I have friends with Pomeranians and their set-up is similar to what you describe. The enclosed and finished a breezeway between their house and garage. It is just adorable. Their dogs can be in the house, or enclosed of into the kennel area. They have I/O runs that go outside from the garage. It's really neat. They had a builder come to our kennel and incorporated a sort of miniature version of what we have for their little dogs. My husband helped them with their concrete, and they can hose everything down. Cindy has sewn curtains and crate covers and pillows and it is just too cute. And clean as a whistle. THey have one or two dogs that are full time house dogs, but with Poms, jumping up and down off furniture and beds can break those little legs, so they feel theirs are actually safer in the kennel area at night.

I also have Dalmatian friends with a walk out and their kennel is actually the lower floor of their home, with runs going out the back of the house. It works for them but I really don't want to live in a kennel!


----------



## Ash (Sep 11, 2007)

Pointgold said:


> I also have Dalmatian friends with a walk out and their kennel is actually the lower floor of their home, with runs going out the back of the house. It works for them but I really don't want to live in a kennel!


I agree, I would not want a kennel in my house. A litter of puppies for 8 weeks is enough. But full grown dogs all year round..... I don't think so.


----------



## RickGibbs (Dec 16, 2005)

My two sleep on the floor next to my bed, right below me.... At times, Samson will climb into bed at my feet, but I think it gets to hot for him because he never lasts long.

They'll both jump into bed with me after my wife is up and in the shower, though...


----------



## 3 goldens (Sep 30, 2005)

My girls sleep in the king size bed with me. At least most of the time. KayCee always stays in bed and has since she was like 5 momths old and came out of the playpen. Honey does when jerry i not home, but usualluy when he is home she will get on the floor part of the time, espec8ially du ring summer. During winter she spnds most of the time in bed. I do not run heat at night, rarely in the day and they curl u p and keep me warmn, one on each side. I sometimes end up catty-corner, soemtimes twisted lilke a pretzel. But i am warm.


----------



## Lisa_and_Willow. (Dec 18, 2007)

Diesel is often invited on my bed for a goodnight cuddle then he sleeps on his bed in my bedroom or streched out on the floor depending how hot it is.


----------



## Charlie06 (Feb 10, 2007)

Charlie is in our bed with us or on his bed right next to us. The 2 littles ones sleep in the living room. The use to sleep on the sofa but they can't jump anymore. The cats sleep wherever they want.....(except in our bedroom, I wouldn't be able to breathe)


----------



## Jen (Jun 2, 2007)

Both of mine sleep in their crates in the kitchen at night. If they are napping during the day, then it is where ever they choose to flop!


----------



## photoweborama (Dec 6, 2007)

He sleeps on the floor next to my bed.

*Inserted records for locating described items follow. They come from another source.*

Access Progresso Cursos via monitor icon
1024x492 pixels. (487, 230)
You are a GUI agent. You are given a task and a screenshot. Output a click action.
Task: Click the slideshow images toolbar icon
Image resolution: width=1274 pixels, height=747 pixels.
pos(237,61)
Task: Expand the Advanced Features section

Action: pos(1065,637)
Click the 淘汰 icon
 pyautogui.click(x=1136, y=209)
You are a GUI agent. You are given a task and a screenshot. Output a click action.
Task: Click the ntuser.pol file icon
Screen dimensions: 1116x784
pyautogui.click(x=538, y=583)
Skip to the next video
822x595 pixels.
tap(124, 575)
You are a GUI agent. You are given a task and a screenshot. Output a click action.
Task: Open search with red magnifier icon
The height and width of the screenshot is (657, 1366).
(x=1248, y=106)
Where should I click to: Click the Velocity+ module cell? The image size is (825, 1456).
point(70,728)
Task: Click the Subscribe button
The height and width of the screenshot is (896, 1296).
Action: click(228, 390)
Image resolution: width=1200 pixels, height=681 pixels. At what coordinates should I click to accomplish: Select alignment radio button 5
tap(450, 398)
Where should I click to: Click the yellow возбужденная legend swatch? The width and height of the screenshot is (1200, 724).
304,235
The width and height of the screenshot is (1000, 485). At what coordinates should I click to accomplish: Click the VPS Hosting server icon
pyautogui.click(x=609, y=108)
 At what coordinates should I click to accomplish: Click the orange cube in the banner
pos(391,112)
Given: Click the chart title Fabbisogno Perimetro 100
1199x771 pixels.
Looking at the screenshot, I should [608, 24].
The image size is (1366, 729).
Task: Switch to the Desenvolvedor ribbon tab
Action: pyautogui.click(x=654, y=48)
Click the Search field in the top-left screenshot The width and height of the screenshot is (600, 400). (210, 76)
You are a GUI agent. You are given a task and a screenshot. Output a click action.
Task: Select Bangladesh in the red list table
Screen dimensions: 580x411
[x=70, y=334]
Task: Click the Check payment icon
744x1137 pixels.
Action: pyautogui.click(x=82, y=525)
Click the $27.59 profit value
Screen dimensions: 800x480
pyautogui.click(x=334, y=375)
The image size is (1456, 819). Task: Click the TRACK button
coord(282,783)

I've tried to let him sleep on the bed, but he is just too big. No room for me..


----------



## HovawartMom (Aug 10, 2006)

In the house,on their beds!.


----------



## DelmarvaGold (Mar 7, 2006)

Half my dogs sleep in the kennel and half sleep in the hosue. The older dogs sleep in...unless they run to the kennel when I say bedtime. Then they sleep outside. I know that some people think that owning a kennel and having the dogs sleep outside is just absolutely terrible. My kennel is heated and air conditioned. The only time they are ever in it is when they are sleeping or I leave the house to go to the store (rarely ever...I mail order most things).


----------



## Lego&Jacub (Jul 18, 2006)

Oakly... hahah... well written!!! Geddy too gets to sleep where the ppl sleep! And I'm not sure how we will all fit... but once Sawyer is old enough he will have those same privlidges!!!


----------



## arcane (Sep 18, 2007)

Santa didn't bring me my kennel building!!!! so...it'll have to remain as per usual!!!! we have a very bright basement room, that is our dog room --complete with walk out to our dog yard, my young guys sleep there in their crates at night and are very happy with that! Adi & Tauri sleep in the main house either on the couch or dogbed (as did Fallon) --my puppies are in my family room in their pen and will graduate to the dog room when they are older --we also have a laundry room area with outdoor access -- My guys are out most of the day except in inclement weather and they prefer that!!!! I do want a state of the art kennel building in some lifetime!!!! where doggies can hang, Brad can skin his critters (He's a trapper:yuck: ) and the horse tack can live!!! peee yeeeewwww ....I have seen some breeders kennels and they are nicer than my HOUSE!!!!!!!! LOL


----------